To install Unsloth on your own computer, follow the installation instructions on our Github page [here](https://github.com/unslothai/unsloth#installation-instructions---conda).

You will learn how to do [data prep](#Data), how to [train](#Train), how to [run the model](#Inference), & [how to save it](#Save) (eg for Llama.cpp).

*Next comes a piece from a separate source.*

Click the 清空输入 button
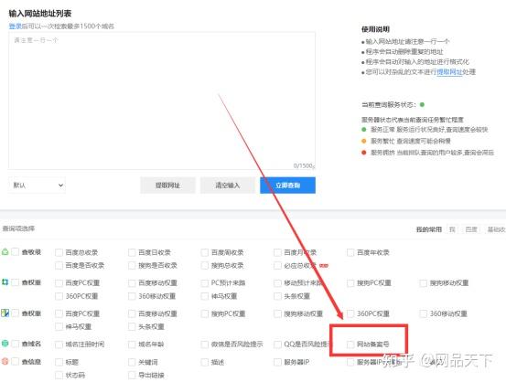coord(228,185)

**[NEW] Llama-3 8b is trained on a crazy 15 trillion tokens! Llama-2 was 2 trillion.**

Use our [Llama-3 8b Instruct](https://colab.research.google.com/drive/1XamvWYinY6FOSX9GLvnqSjjsNflxdhNc?usp=sharing) notebook for conversational style finetunes.

In [1]:
%load_ext autoreload
%autoreload 2

In [2]:
import os
import sys
from pathlib import Path

workding_dir = str(Path.cwd().parent)
os.chdir(workding_dir)
sys.path.append(workding_dir)
print("workding dir:", workding_dir)

workding dir: /home/inflaton/code/projects/courses/cs605/project


In [3]:
from dotenv import find_dotenv, load_dotenv

found_dotenv = find_dotenv(".env")

if len(found_dotenv) == 0:
    found_dotenv = find_dotenv(".env.example")
print(f"loading env vars from: {found_dotenv}")
load_dotenv(found_dotenv, override=True)

loading env vars from: /home/inflaton/code/projects/courses/cs605/project/.env


True

In [4]:
import os

model_name = os.getenv("MODEL_NAME") or "Qwen/Qwen2-7B"
token = os.getenv("HF_TOKEN") or None
load_in_4bit = os.getenv("LOAD_IN_4BIT") == "true"
local_model = os.getenv("LOCAL_MODEL")
hub_model = os.getenv("HUB_MODEL")
num_train_epochs = int(os.getenv("NUM_TRAIN_EPOCHS") or 0)
data_path = os.getenv("DATA_PATH")

max_seq_length = 2048  # Choose any! We auto support RoPE Scaling internally!
dtype = (
    None  # None for auto detection. Float16 for Tesla T4, V100, Bfloat16 for Ampere+
)


model_name, load_in_4bit, local_model, hub_model, max_seq_length, num_train_epochs, dtype

('Qwen/Qwen2-0.5B-Instruct',
 True,
 'models/llama-3-8b-bnb-4bit-MAC-',
 'llama-3-8b-bnb-4bit-',
 2048,
 10,
 None)

* We support Llama, Mistral, Phi-3, Gemma, Yi, DeepSeek, Qwen, TinyLlama, Vicuna, Open Hermes etc
* We support 16bit LoRA or 4bit QLoRA. Both 2x faster.
* `max_seq_length` can be set to anything, since we do automatic RoPE Scaling via [kaiokendev's](https://kaiokendev.github.io/til) method.
* With [PR 26037](https://github.com/huggingface/transformers/pull/26037), we support downloading 4bit models **4x faster**! [Our repo](https://huggingface.co/unsloth) has Llama, Mistral 4bit models.
* [**NEW**] We make Phi-3 Medium / Mini **2x faster**! See our [Phi-3 Medium notebook](https://colab.research.google.com/drive/1hhdhBa1j_hsymiW9m-WzxQtgqTH_NHqi?usp=sharing)

In [5]:
from unsloth import FastLanguageModel


def load_model(model_name, load_in_4bit):
    model, tokenizer = FastLanguageModel.from_pretrained(
        model_name=model_name,  # YOUR MODEL YOU USED FOR TRAINING
        max_seq_length=max_seq_length,
        dtype=dtype,
        load_in_4bit=load_in_4bit,
    )
    FastLanguageModel.for_inference(model)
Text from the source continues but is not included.